#### [EXERCISE DESCRIPTION]
All records that follow are to be restated exactly.

#### [EXCERPTED DATA]
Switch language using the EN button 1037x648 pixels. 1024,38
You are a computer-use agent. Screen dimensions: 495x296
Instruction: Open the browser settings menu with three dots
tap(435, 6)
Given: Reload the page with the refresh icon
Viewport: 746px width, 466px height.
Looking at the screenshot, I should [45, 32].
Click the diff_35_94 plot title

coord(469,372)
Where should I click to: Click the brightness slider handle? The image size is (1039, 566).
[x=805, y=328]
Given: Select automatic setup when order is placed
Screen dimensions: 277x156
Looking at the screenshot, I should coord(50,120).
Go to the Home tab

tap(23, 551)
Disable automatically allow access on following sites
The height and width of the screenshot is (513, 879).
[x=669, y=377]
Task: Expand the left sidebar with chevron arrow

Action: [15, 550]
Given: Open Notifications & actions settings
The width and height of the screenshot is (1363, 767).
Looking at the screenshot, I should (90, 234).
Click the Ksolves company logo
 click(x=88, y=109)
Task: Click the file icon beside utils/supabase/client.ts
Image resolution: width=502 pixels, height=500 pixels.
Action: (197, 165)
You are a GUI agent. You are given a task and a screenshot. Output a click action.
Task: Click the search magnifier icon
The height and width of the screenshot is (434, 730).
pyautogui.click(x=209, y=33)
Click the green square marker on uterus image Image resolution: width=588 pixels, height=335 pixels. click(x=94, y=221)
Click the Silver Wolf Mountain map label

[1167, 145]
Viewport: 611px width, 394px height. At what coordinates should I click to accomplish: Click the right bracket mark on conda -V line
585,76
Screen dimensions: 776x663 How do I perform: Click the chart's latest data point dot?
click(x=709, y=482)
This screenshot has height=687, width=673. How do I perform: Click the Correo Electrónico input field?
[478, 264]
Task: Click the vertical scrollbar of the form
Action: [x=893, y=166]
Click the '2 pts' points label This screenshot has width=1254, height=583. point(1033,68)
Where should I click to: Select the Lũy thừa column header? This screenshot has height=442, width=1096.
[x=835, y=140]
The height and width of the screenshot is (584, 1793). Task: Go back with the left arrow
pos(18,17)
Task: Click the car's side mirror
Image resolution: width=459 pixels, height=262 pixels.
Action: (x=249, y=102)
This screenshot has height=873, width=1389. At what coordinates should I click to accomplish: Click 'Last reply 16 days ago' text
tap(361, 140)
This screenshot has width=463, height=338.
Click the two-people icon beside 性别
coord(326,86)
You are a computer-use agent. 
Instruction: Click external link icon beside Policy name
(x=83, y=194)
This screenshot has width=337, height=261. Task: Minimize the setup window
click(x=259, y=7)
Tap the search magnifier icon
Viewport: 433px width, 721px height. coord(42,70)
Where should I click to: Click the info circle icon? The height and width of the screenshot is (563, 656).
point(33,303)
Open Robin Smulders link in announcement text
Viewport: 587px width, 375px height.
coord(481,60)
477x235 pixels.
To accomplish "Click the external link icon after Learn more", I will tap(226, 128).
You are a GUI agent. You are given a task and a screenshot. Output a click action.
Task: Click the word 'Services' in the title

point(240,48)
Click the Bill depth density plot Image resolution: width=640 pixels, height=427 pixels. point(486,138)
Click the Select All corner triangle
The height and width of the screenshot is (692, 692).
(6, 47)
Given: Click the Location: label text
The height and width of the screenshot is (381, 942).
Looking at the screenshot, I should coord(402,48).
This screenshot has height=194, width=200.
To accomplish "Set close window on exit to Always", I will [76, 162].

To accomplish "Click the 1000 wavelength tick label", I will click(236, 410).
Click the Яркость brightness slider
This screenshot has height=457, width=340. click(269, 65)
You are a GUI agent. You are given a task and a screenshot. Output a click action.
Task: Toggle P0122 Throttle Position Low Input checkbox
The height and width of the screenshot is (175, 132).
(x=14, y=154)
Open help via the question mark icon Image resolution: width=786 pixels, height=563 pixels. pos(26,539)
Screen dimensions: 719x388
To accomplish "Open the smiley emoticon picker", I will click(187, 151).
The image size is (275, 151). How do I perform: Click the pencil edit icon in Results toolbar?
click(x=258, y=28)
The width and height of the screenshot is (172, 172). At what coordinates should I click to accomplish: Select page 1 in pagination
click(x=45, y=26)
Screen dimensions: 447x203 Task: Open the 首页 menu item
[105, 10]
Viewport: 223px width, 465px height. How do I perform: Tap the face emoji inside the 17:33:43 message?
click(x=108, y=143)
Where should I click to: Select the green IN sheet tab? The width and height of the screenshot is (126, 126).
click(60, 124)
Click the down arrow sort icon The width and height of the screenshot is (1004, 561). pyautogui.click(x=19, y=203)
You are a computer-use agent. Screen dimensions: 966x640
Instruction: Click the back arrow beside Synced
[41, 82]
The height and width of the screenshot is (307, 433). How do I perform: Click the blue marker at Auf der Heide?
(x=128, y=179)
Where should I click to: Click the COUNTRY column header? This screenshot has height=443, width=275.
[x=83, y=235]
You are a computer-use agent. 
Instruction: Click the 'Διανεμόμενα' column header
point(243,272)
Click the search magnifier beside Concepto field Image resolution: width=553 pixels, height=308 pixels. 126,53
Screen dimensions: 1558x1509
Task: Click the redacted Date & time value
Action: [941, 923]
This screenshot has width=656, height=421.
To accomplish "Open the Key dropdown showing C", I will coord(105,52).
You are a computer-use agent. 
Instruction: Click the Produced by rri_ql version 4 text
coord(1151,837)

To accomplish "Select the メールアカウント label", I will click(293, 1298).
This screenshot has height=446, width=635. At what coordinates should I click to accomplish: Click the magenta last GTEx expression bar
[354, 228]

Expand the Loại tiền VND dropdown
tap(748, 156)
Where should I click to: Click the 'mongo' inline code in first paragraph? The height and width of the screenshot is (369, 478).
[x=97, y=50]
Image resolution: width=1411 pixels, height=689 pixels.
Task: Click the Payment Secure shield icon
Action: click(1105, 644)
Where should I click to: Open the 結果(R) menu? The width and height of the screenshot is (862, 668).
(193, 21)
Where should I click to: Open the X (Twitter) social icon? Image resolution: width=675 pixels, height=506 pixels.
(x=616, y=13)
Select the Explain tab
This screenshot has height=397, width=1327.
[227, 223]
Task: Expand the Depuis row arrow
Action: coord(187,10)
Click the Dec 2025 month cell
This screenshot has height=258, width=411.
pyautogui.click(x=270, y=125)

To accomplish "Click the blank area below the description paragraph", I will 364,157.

#### [ANSWER TO THE EXERCISE]
Switch language using the EN button 1037x648 pixels. 1024,38
You are a computer-use agent. Screen dimensions: 495x296
Instruction: Open the browser settings menu with three dots
tap(435, 6)
Given: Reload the page with the refresh icon
Viewport: 746px width, 466px height.
Looking at the screenshot, I should [45, 32].
Click the diff_35_94 plot title

coord(469,372)
Where should I click to: Click the brightness slider handle? The image size is (1039, 566).
[x=805, y=328]
Given: Select automatic setup when order is placed
Screen dimensions: 277x156
Looking at the screenshot, I should coord(50,120).
Go to the Home tab

tap(23, 551)
Disable automatically allow access on following sites
The height and width of the screenshot is (513, 879).
[x=669, y=377]
Task: Expand the left sidebar with chevron arrow

Action: [15, 550]
Given: Open Notifications & actions settings
The width and height of the screenshot is (1363, 767).
Looking at the screenshot, I should (90, 234).
Click the Ksolves company logo
 click(x=88, y=109)
Task: Click the file icon beside utils/supabase/client.ts
Image resolution: width=502 pixels, height=500 pixels.
Action: (197, 165)
You are a GUI agent. You are given a task and a screenshot. Output a click action.
Task: Click the search magnifier icon
The height and width of the screenshot is (434, 730).
pyautogui.click(x=209, y=33)
Click the green square marker on uterus image Image resolution: width=588 pixels, height=335 pixels. click(x=94, y=221)
Click the Silver Wolf Mountain map label

[1167, 145]
Viewport: 611px width, 394px height. At what coordinates should I click to accomplish: Click the right bracket mark on conda -V line
585,76
Screen dimensions: 776x663 How do I perform: Click the chart's latest data point dot?
click(x=709, y=482)
This screenshot has height=687, width=673. How do I perform: Click the Correo Electrónico input field?
[478, 264]
Task: Click the vertical scrollbar of the form
Action: [x=893, y=166]
Click the '2 pts' points label This screenshot has width=1254, height=583. point(1033,68)
Where should I click to: Select the Lũy thừa column header? This screenshot has height=442, width=1096.
[x=835, y=140]
The height and width of the screenshot is (584, 1793). Task: Go back with the left arrow
pos(18,17)
Task: Click the car's side mirror
Image resolution: width=459 pixels, height=262 pixels.
Action: (x=249, y=102)
This screenshot has height=873, width=1389. At what coordinates should I click to accomplish: Click 'Last reply 16 days ago' text
tap(361, 140)
This screenshot has width=463, height=338.
Click the two-people icon beside 性别
coord(326,86)
You are a computer-use agent. 
Instruction: Click external link icon beside Policy name
(x=83, y=194)
This screenshot has width=337, height=261. Task: Minimize the setup window
click(x=259, y=7)
Tap the search magnifier icon
Viewport: 433px width, 721px height. coord(42,70)
Where should I click to: Click the info circle icon? The height and width of the screenshot is (563, 656).
point(33,303)
Open Robin Smulders link in announcement text
Viewport: 587px width, 375px height.
coord(481,60)
477x235 pixels.
To accomplish "Click the external link icon after Learn more", I will tap(226, 128).
You are a GUI agent. You are given a task and a screenshot. Output a click action.
Task: Click the word 'Services' in the title

point(240,48)
Click the Bill depth density plot Image resolution: width=640 pixels, height=427 pixels. point(486,138)
Click the Select All corner triangle
The height and width of the screenshot is (692, 692).
(6, 47)
Given: Click the Location: label text
The height and width of the screenshot is (381, 942).
Looking at the screenshot, I should coord(402,48).
This screenshot has height=194, width=200.
To accomplish "Set close window on exit to Always", I will [76, 162].

To accomplish "Click the 1000 wavelength tick label", I will click(236, 410).
Click the Яркость brightness slider
This screenshot has height=457, width=340. click(269, 65)
You are a GUI agent. You are given a task and a screenshot. Output a click action.
Task: Toggle P0122 Throttle Position Low Input checkbox
The height and width of the screenshot is (175, 132).
(x=14, y=154)
Open help via the question mark icon Image resolution: width=786 pixels, height=563 pixels. pos(26,539)
Screen dimensions: 719x388
To accomplish "Open the smiley emoticon picker", I will click(187, 151).
The image size is (275, 151). How do I perform: Click the pencil edit icon in Results toolbar?
click(x=258, y=28)
The width and height of the screenshot is (172, 172). At what coordinates should I click to accomplish: Select page 1 in pagination
click(x=45, y=26)
Screen dimensions: 447x203 Task: Open the 首页 menu item
[105, 10]
Viewport: 223px width, 465px height. How do I perform: Tap the face emoji inside the 17:33:43 message?
click(x=108, y=143)
Where should I click to: Select the green IN sheet tab? The width and height of the screenshot is (126, 126).
click(60, 124)
Click the down arrow sort icon The width and height of the screenshot is (1004, 561). pyautogui.click(x=19, y=203)
You are a computer-use agent. Screen dimensions: 966x640
Instruction: Click the back arrow beside Synced
[41, 82]
The height and width of the screenshot is (307, 433). How do I perform: Click the blue marker at Auf der Heide?
(x=128, y=179)
Where should I click to: Click the COUNTRY column header? This screenshot has height=443, width=275.
[x=83, y=235]
You are a computer-use agent. 
Instruction: Click the 'Διανεμόμενα' column header
point(243,272)
Click the search magnifier beside Concepto field Image resolution: width=553 pixels, height=308 pixels. 126,53
Screen dimensions: 1558x1509
Task: Click the redacted Date & time value
Action: [941, 923]
This screenshot has width=656, height=421.
To accomplish "Open the Key dropdown showing C", I will coord(105,52).
You are a computer-use agent. 
Instruction: Click the Produced by rri_ql version 4 text
coord(1151,837)

To accomplish "Select the メールアカウント label", I will click(293, 1298).
This screenshot has height=446, width=635. At what coordinates should I click to accomplish: Click the magenta last GTEx expression bar
[354, 228]

Expand the Loại tiền VND dropdown
tap(748, 156)
Where should I click to: Click the 'mongo' inline code in first paragraph? The height and width of the screenshot is (369, 478).
[x=97, y=50]
Image resolution: width=1411 pixels, height=689 pixels.
Task: Click the Payment Secure shield icon
Action: click(1105, 644)
Where should I click to: Open the 結果(R) menu? The width and height of the screenshot is (862, 668).
(193, 21)
Where should I click to: Open the X (Twitter) social icon? Image resolution: width=675 pixels, height=506 pixels.
(x=616, y=13)
Select the Explain tab
This screenshot has height=397, width=1327.
[227, 223]
Task: Expand the Depuis row arrow
Action: coord(187,10)
Click the Dec 2025 month cell
This screenshot has height=258, width=411.
pyautogui.click(x=270, y=125)

To accomplish "Click the blank area below the description paragraph", I will 364,157.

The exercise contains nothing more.